Dataset excerpts -
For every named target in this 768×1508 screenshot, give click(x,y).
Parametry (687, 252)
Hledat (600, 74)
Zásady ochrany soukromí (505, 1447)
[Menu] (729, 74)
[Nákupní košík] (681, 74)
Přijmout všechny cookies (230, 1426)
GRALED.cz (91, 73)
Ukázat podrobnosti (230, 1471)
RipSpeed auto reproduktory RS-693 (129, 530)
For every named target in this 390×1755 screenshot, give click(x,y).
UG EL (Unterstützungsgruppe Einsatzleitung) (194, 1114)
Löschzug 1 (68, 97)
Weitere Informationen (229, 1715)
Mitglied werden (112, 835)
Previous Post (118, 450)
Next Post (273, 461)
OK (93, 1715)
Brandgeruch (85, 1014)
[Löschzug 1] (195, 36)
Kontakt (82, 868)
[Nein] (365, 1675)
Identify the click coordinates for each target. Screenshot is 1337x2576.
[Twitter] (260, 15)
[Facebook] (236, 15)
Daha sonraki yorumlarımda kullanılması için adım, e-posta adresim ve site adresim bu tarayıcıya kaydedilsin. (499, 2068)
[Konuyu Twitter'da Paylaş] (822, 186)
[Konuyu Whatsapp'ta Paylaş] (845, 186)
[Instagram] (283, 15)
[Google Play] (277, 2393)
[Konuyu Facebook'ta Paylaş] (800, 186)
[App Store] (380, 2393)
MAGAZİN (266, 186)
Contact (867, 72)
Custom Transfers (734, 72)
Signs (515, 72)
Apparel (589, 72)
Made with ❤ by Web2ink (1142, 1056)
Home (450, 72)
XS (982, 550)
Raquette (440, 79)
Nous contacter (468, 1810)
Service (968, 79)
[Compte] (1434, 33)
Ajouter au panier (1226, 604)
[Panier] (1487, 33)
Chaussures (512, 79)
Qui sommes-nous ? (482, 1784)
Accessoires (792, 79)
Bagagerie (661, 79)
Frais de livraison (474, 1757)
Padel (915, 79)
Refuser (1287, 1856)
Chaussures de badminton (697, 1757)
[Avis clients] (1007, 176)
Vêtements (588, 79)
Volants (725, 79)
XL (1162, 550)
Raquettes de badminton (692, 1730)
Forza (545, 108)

The problem - Set down exactly the lines above, from the one containing "[Facebook] (236, 15)" to the final line of the material, with both ends kept and no other lines.

Reply to the exercise -
[Facebook] (236, 15)
Daha sonraki yorumlarımda kullanılması için adım, e-posta adresim ve site adresim bu tarayıcıya kaydedilsin. (499, 2068)
[Konuyu Twitter'da Paylaş] (822, 186)
[Konuyu Whatsapp'ta Paylaş] (845, 186)
[Instagram] (283, 15)
[Google Play] (277, 2393)
[Konuyu Facebook'ta Paylaş] (800, 186)
[App Store] (380, 2393)
MAGAZİN (266, 186)
Contact (867, 72)
Custom Transfers (734, 72)
Signs (515, 72)
Apparel (589, 72)
Made with ❤ by Web2ink (1142, 1056)
Home (450, 72)
XS (982, 550)
Raquette (440, 79)
Nous contacter (468, 1810)
Service (968, 79)
[Compte] (1434, 33)
Ajouter au panier (1226, 604)
[Panier] (1487, 33)
Chaussures (512, 79)
Qui sommes-nous ? (482, 1784)
Accessoires (792, 79)
Bagagerie (661, 79)
Frais de livraison (474, 1757)
Padel (915, 79)
Refuser (1287, 1856)
Chaussures de badminton (697, 1757)
[Avis clients] (1007, 176)
Vêtements (588, 79)
Volants (725, 79)
XL (1162, 550)
Raquettes de badminton (692, 1730)
Forza (545, 108)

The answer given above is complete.